02 junho 2021

O TOP DOS TRINTA LIVROS TRADUZIDOS MAIS VENDIDOS NA FEIRA DO LIVRO DE HÁ CINQUENTA ANOS

2 de Junho de 1971. Estava a decorrer a 41ª edição da Feira do Livro em Lisboa e a organização do certame publicava no jornal daquele dia uma lista com os trinta livros traduzidos que haviam sido mais vendidos no decurso dos primeiros dez dias da feira. A lista era naturalmente dominada pelos clássicos da literatura, numa lista que misturava ficção com não ficção e onde, como é tradicional nas listas das vendas de livros em Portugal, a segunda (não ficção) quase não aparece. E contudo, nesse género da não ficção, gostaria aqui de chamar a atenção para a inclusão, entre os três últimos títulos da lista, de «O pavilhão dos cancerosos» de Alexandre Soljenytsine (sic), uma obra semi-romanceada de denúncia da repressão do regime comunista soviético, a que se segue, de maneira verdadeiramente dialéctica, «Materialismo e empiriocriticismo» de um tal V. I. Ulianov, que não é outro senão o estimado Lenine, o fundador desse mesmo regime comunista soviético. Sobre esta última obra, de inclusão obrigatória nas obras completas de Lenine (encadernadas) que qualquer comunista que se prezasse teve que comprar lá para casa (depois do 25 de Abril!), há uma referência muito engraçada no livro de memórias de Zita Seabra («Foi Assim»). O episódio que ela narra envolve-a e também a José Pacheco Pereira mais os desejos de militância política do segundo, precisamente nestes primeiros anos da década de 70, antes do 25 de Abril.

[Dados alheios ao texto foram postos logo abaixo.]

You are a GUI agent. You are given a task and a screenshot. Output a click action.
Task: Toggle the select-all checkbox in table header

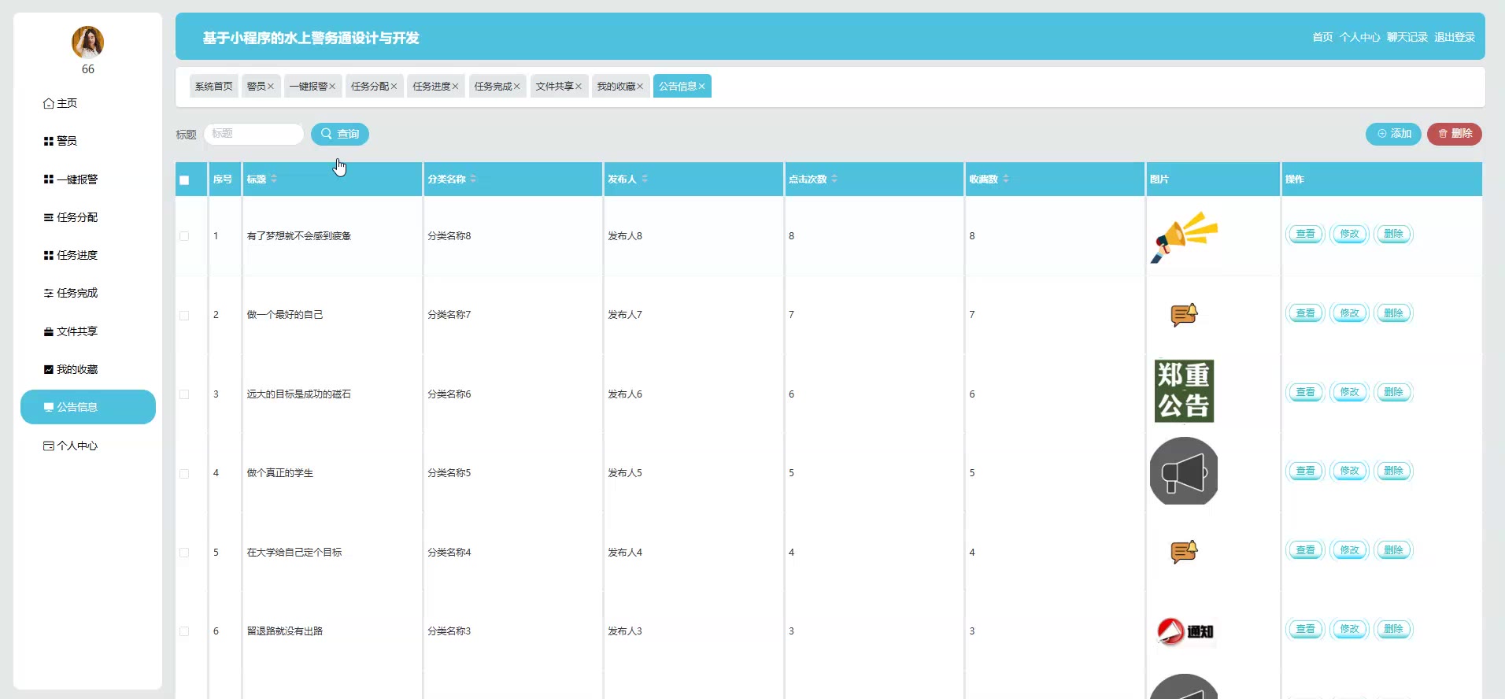coord(184,180)
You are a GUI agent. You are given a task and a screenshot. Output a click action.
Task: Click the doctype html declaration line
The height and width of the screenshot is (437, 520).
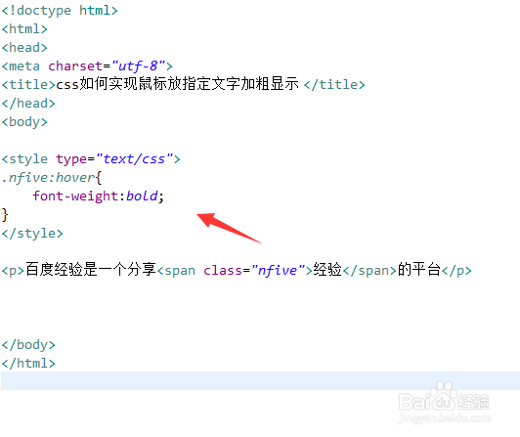pos(60,11)
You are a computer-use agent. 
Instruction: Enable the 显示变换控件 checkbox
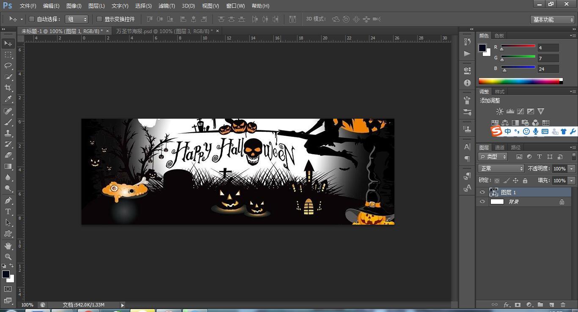coord(99,19)
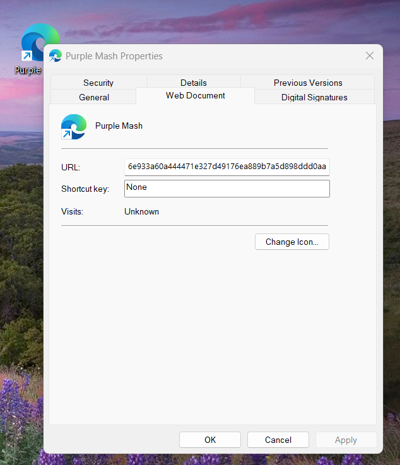Click into the URL text field
400x465 pixels.
click(227, 167)
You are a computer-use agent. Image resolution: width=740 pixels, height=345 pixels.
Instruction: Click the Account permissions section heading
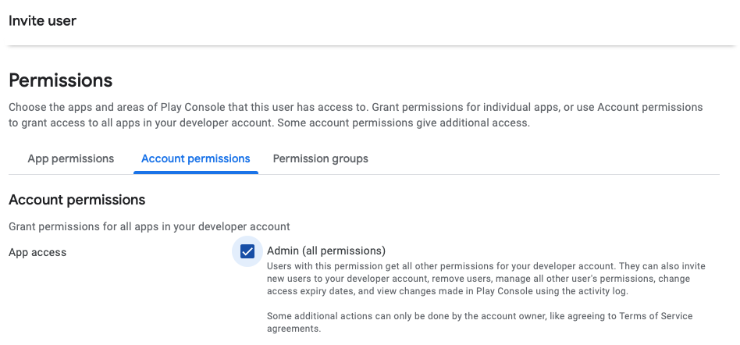[76, 200]
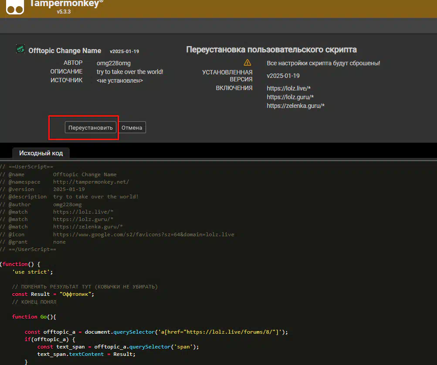Click the Offtopic Change Name script title

pos(65,51)
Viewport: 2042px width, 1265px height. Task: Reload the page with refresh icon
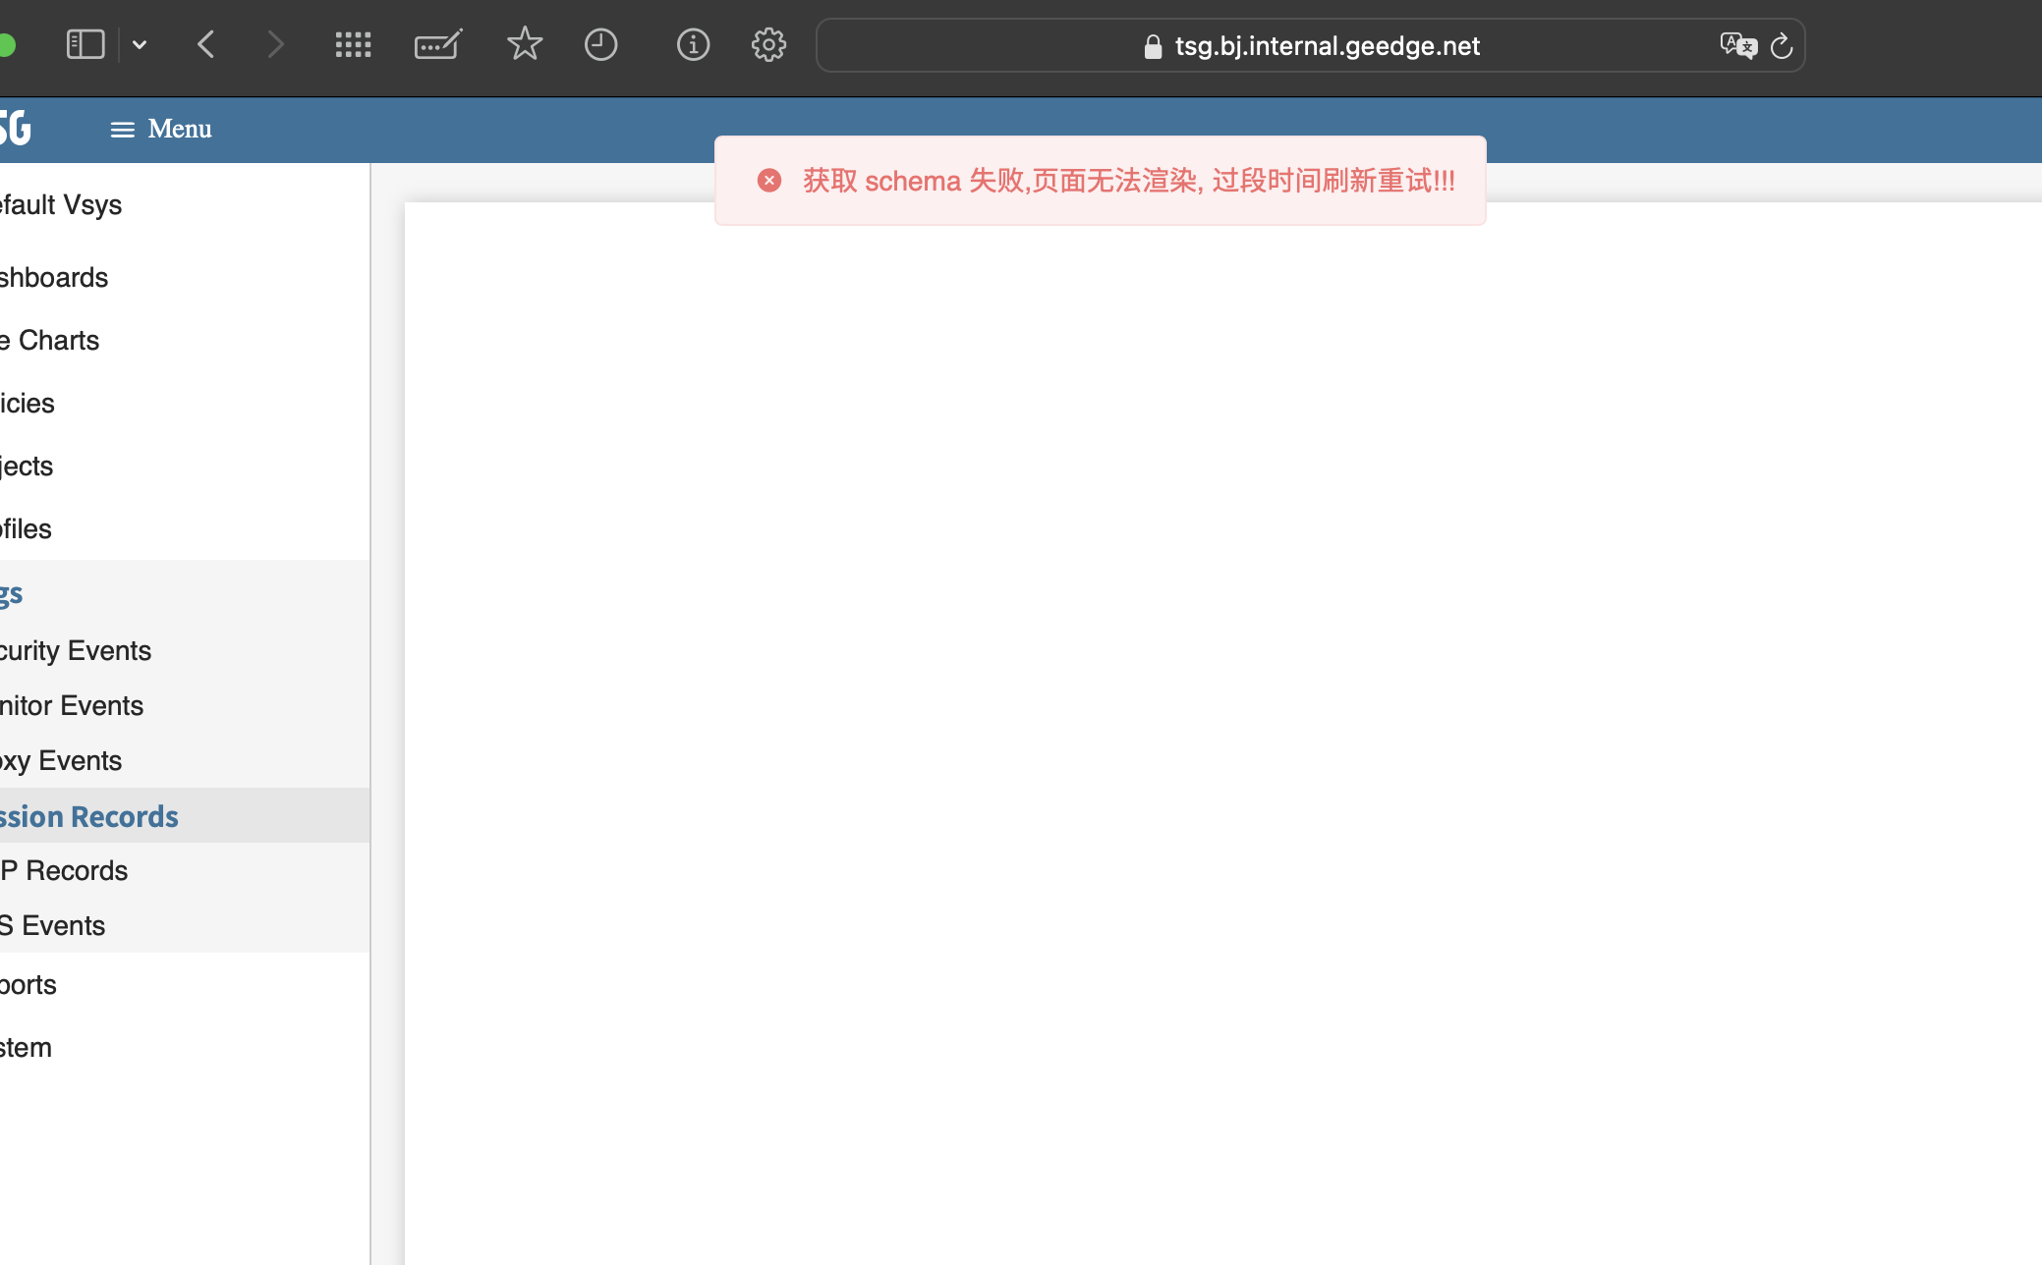[x=1782, y=45]

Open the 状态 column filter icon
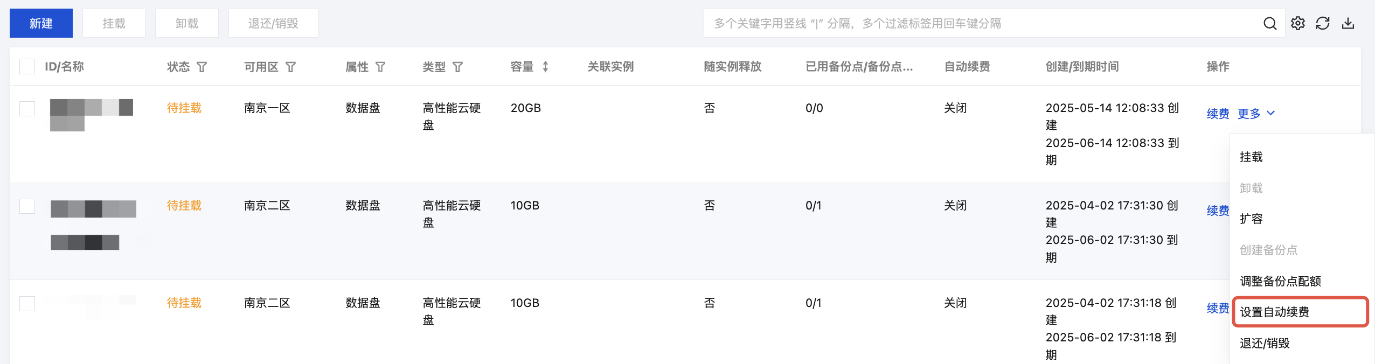202,67
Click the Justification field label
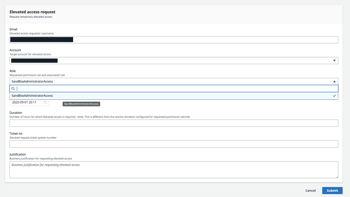Viewport: 350px width, 197px height. pos(18,154)
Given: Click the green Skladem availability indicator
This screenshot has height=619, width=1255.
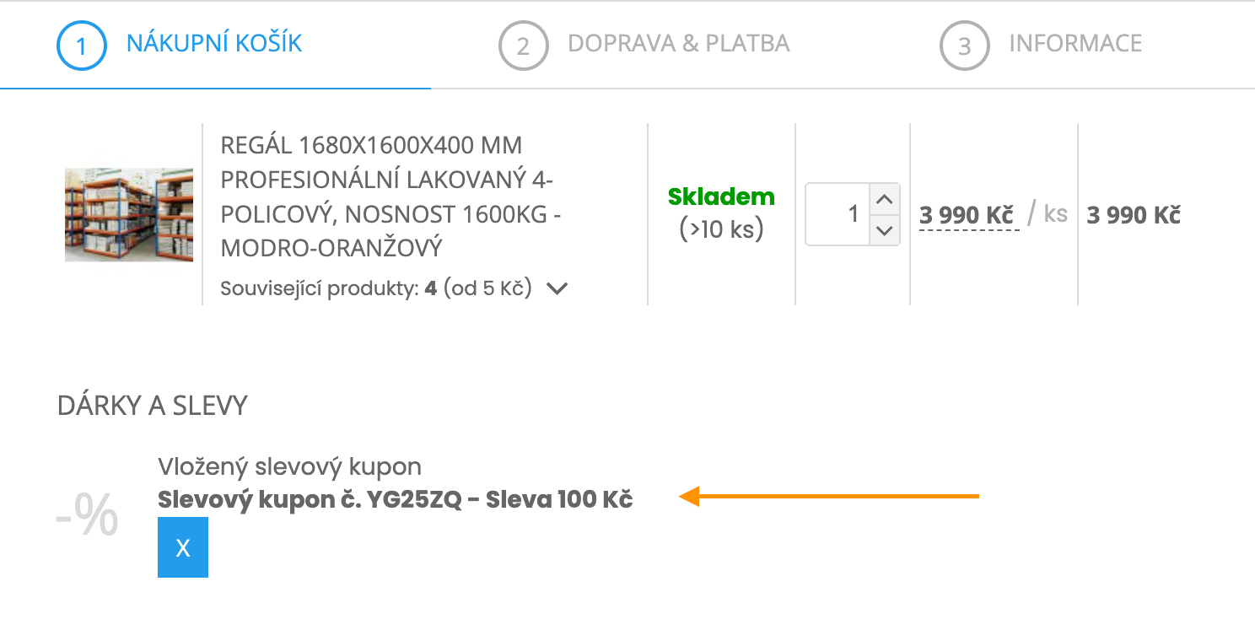Looking at the screenshot, I should pyautogui.click(x=721, y=196).
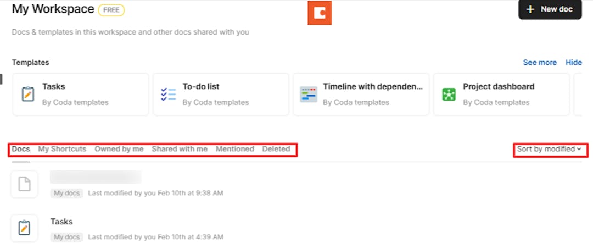This screenshot has width=593, height=248.
Task: Switch to the My Shortcuts tab
Action: [x=62, y=149]
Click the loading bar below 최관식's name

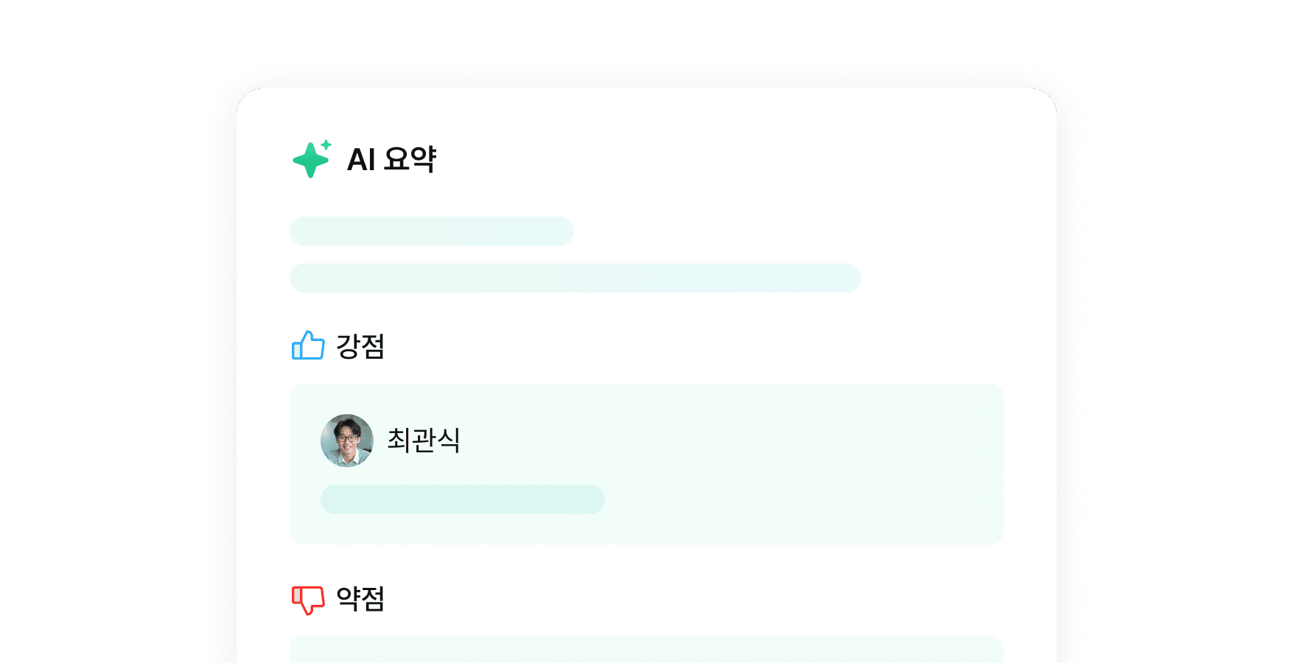(x=463, y=499)
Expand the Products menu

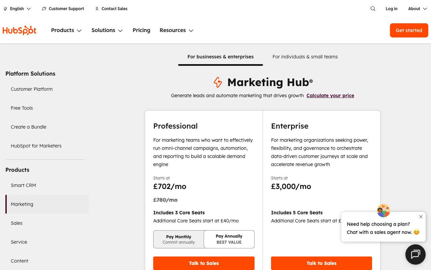click(66, 30)
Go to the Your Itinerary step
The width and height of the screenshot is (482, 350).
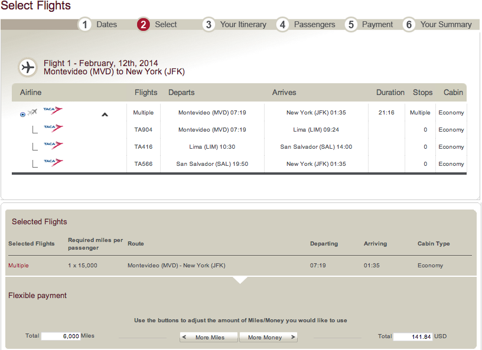(243, 25)
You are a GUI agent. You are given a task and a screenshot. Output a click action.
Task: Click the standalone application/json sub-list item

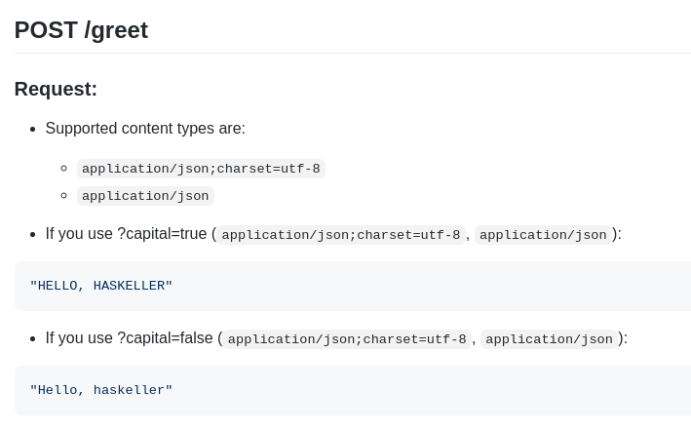[x=145, y=196]
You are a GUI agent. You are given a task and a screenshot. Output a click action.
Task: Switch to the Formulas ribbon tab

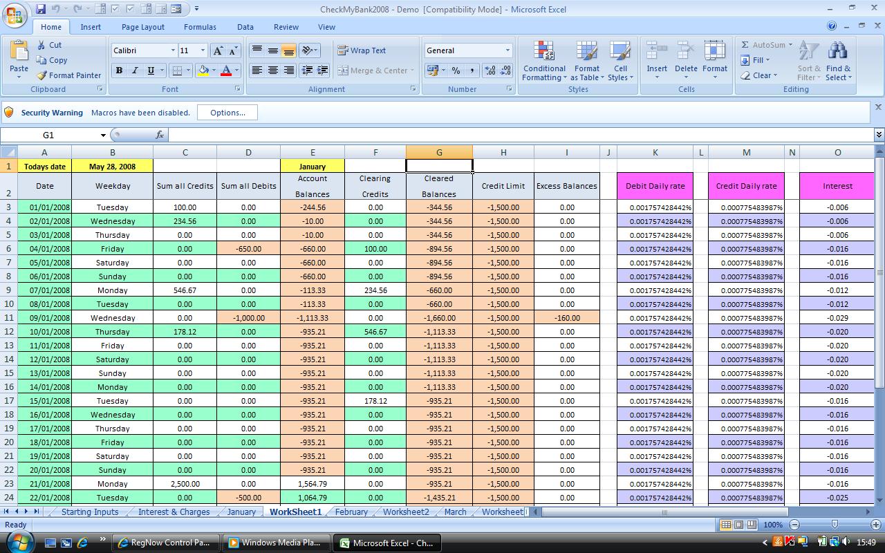pyautogui.click(x=200, y=26)
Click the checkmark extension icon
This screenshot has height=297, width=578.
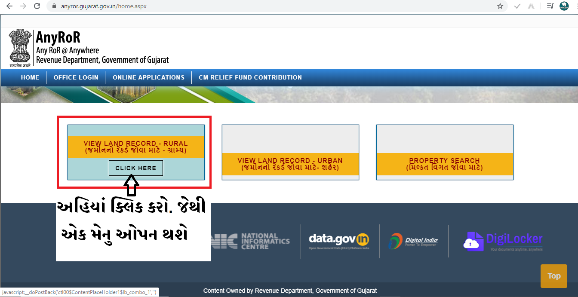tap(517, 6)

«O José Pacheco Pereira queria (…) ser comunista e procurou-me com esse objectivo. Para poder entrar tinha feito uma enorme preparação teórica e já tinha lido uma série de obras dos clássicos do marxismo-leninismo. (…) Achei aquilo muito estranho e disse-o ao controleiro (…), que concordou comigo: ou ele era um génio para ler tanto e preparar-se daquela forma, ou era suspeito. O José Pacheco Pereira, já com uma enorme capacidade de leitura e preocupação intelectual, falava com à vontade de O Capital de Marx ou do Materialismo e Empiriocriticismo de Lenine. Nós achámos melhor pô-lo de quarentena, para termos a certeza de que tão estranho comportamento não seria o de um provocador. Nunca chegou a entrar para o PCP (…) Impaciente, criou o seu próprio partido marxista-leninista. (p.27)»

Ou seja, qualquer potencial militante que tivesse ido à Feira do Livro, tivesse comprado o livro do V. I. Ulianov e, ainda por cima, o tivesse lido, era suspeito aos olhos dos militantes do PCP. Parece-me um dos retratos mais esclarecedores do que era o PCP, mesmo antes do 25 de Abril.